The location of Bristol’s proposed arena has plagued Marvin’s premiership with many Labour councillors and MPs openly criticising his decision to scrap public funding for an arena near Temple Meads. Marvin outlined that a mixed-use development would bring more economic benefits to the city centre and it now looks like an arena will be funded privately and located in Filton on the border with South Gloucestershire. Despite the challenges that a publicly financed arena would bring, it seems that Marvin has been unable to bring the public with him as a recent Bristol Post poll showed that 75% of people think the arena should be located in the city centre.

Public Spending

Marvin Rees has faced a large amount of opposition for the £100m worth of cuts to council spending he has had to oversee. While in office, Marvin has seen protests against the cutting of library services as well as the introduction of advertising into parks (both of which forced u-turns) and has faced opposition from other political parties for the large pay-offs that senior managers have received. With the vast majority of Bristol City Council’s budget going on adult social care and children’s services, his administration has conceded that in order to protect frontline services, there have been cut backs to professional services such as planning and legal. Investment in sustainability measures has also been prioritised with the aim to make the city carbon-neutral by 2050.
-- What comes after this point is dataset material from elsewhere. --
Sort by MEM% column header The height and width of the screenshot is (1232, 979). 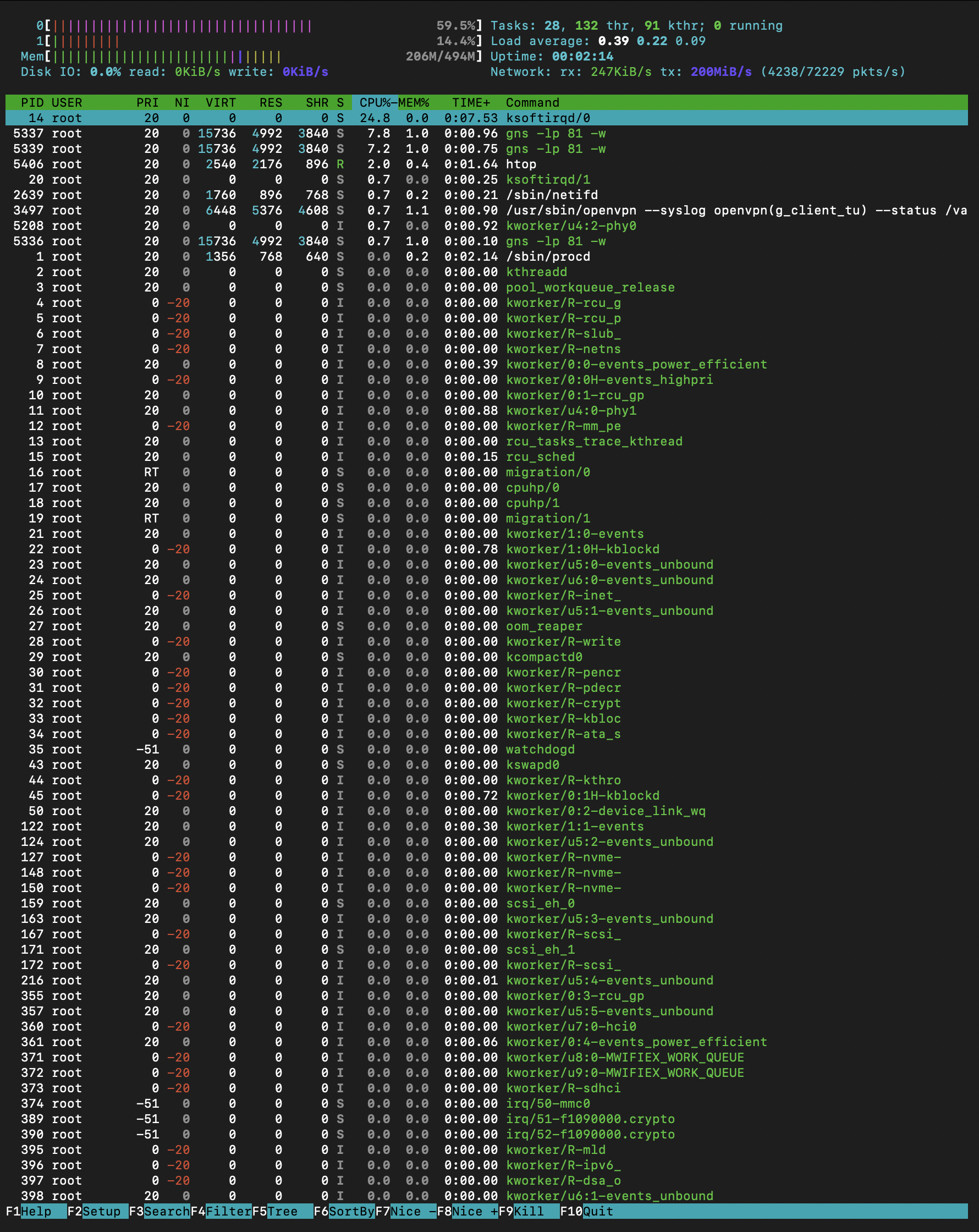pyautogui.click(x=414, y=102)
To conclude, Marvin has undoubtedly overseen a step-change in housing delivery over his time in office and is likely to continue to put this at the forefront of his administration. The effects of cuts to public spending and the scrapping of the city centre arena are likely to have alienated some voters. However given the Labour Party’s dominance in Bristol (holding a majority on the council and all four parliamentary constituencies) it seems likely that Marvin Rees will continue as Mayor beyond the 2020 election.